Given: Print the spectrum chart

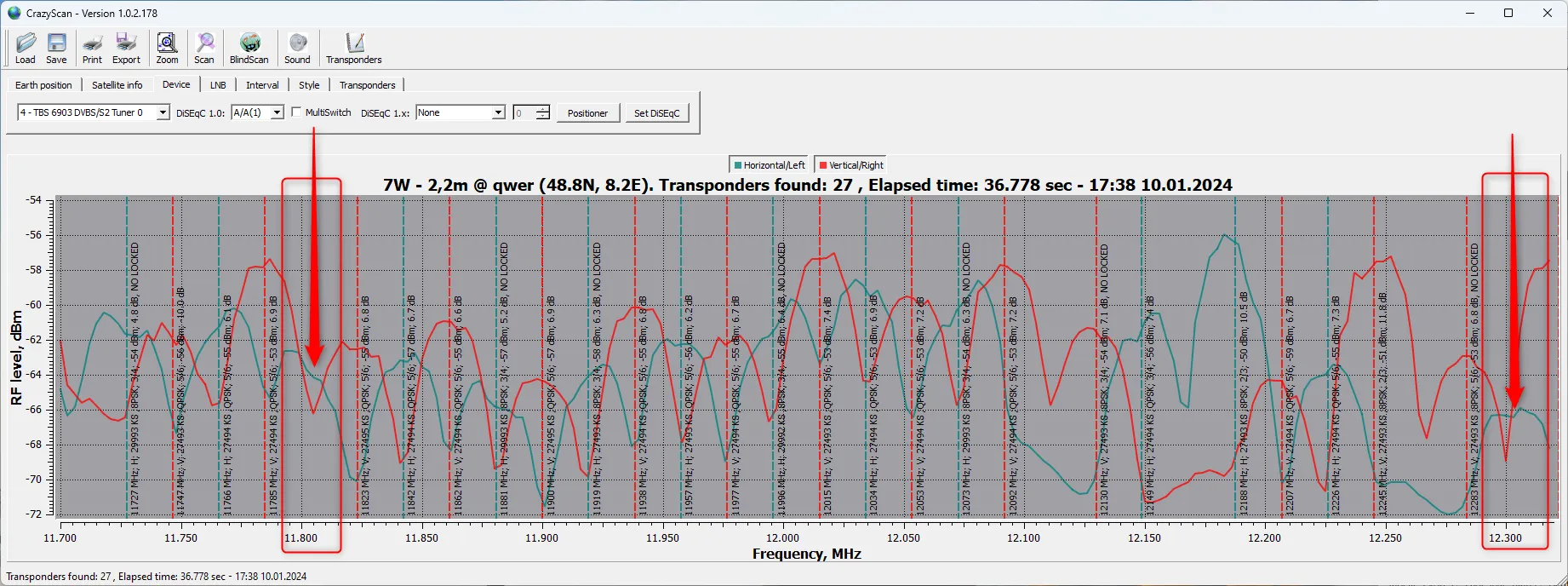Looking at the screenshot, I should [x=92, y=48].
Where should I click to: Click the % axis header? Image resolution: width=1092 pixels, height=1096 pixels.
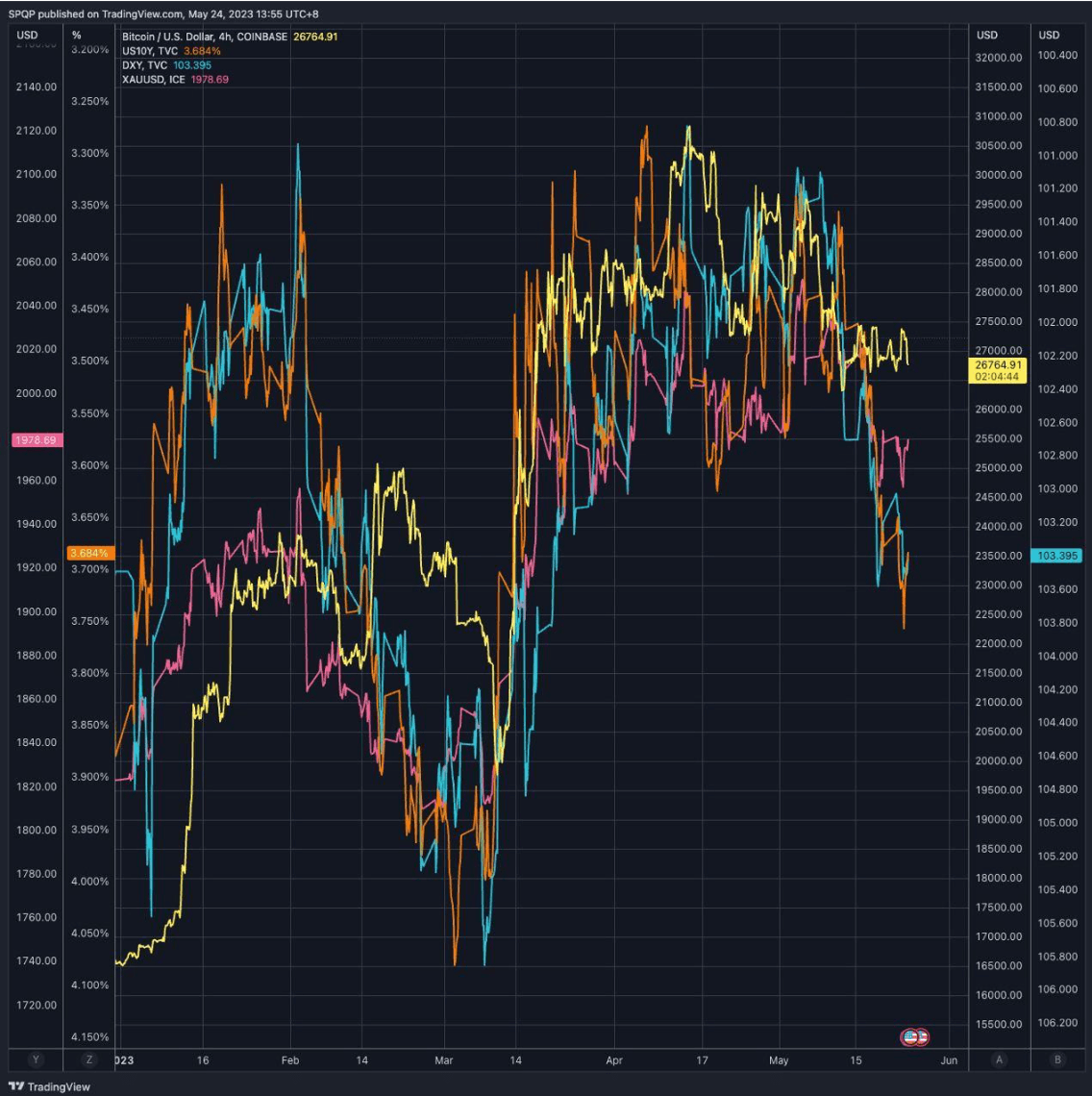pos(77,35)
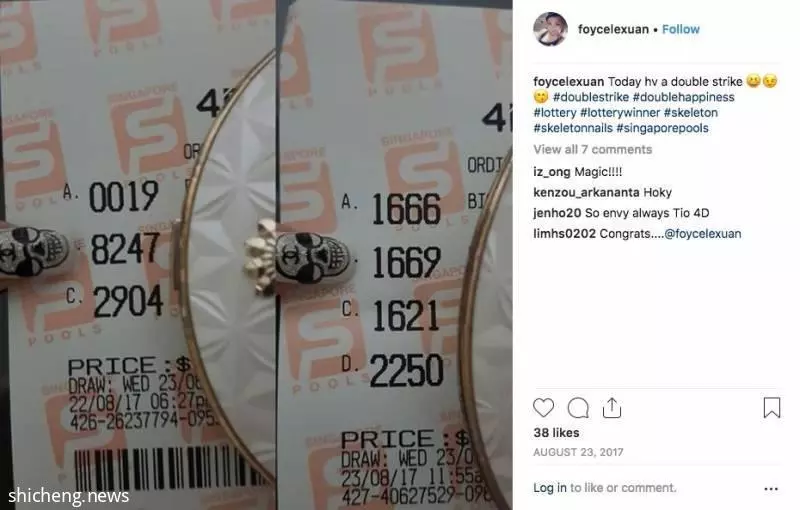This screenshot has height=510, width=800.
Task: Save the post with the bookmark icon
Action: click(x=771, y=408)
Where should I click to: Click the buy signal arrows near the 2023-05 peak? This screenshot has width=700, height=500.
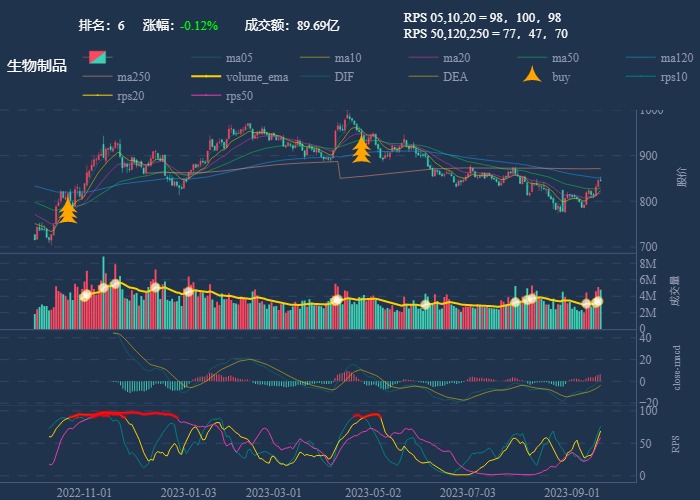point(361,149)
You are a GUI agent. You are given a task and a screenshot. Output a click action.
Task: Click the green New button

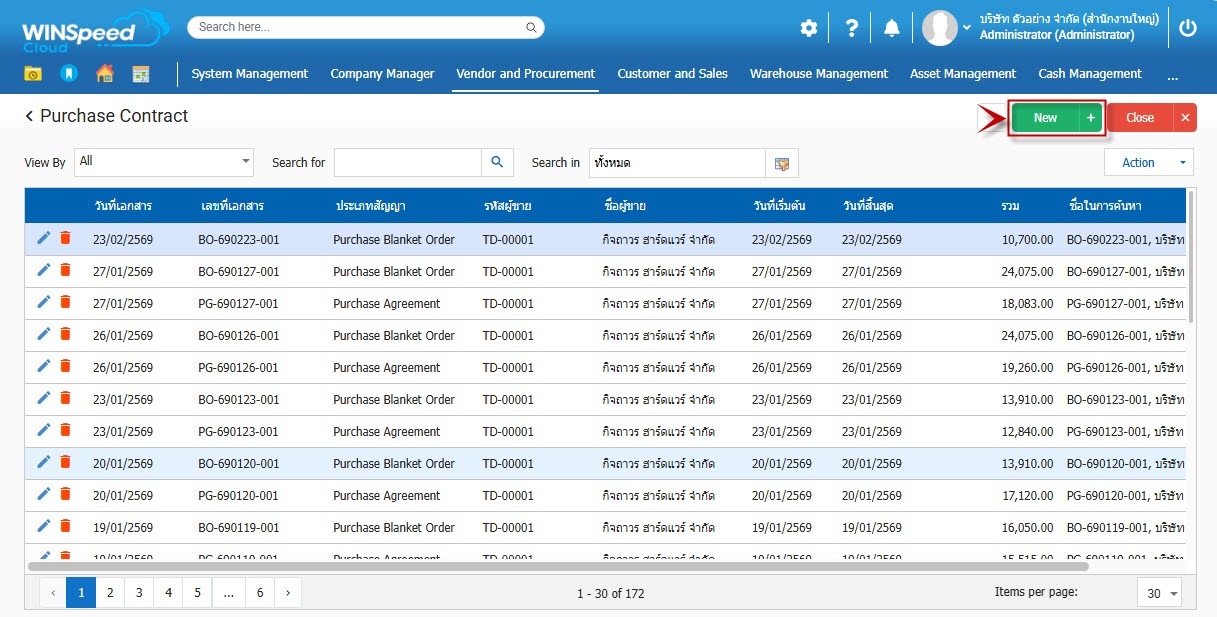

▶ _What you are asked to do_: Reproduce every entry above word for word, with the pictures left out.

▶ _Response to the exercise_:
Given: Print the spectrum chart

Looking at the screenshot, I should [x=92, y=48].
Where should I click to: Click the % axis header? Image resolution: width=1092 pixels, height=1096 pixels.
pos(77,35)
This screenshot has height=510, width=800.
Task: Save the post with the bookmark icon
Action: click(x=771, y=408)
Where should I click to: Click the buy signal arrows near the 2023-05 peak? This screenshot has width=700, height=500.
point(361,149)
You are a GUI agent. You are given a task and a screenshot. Output a click action.
Task: Click the green New button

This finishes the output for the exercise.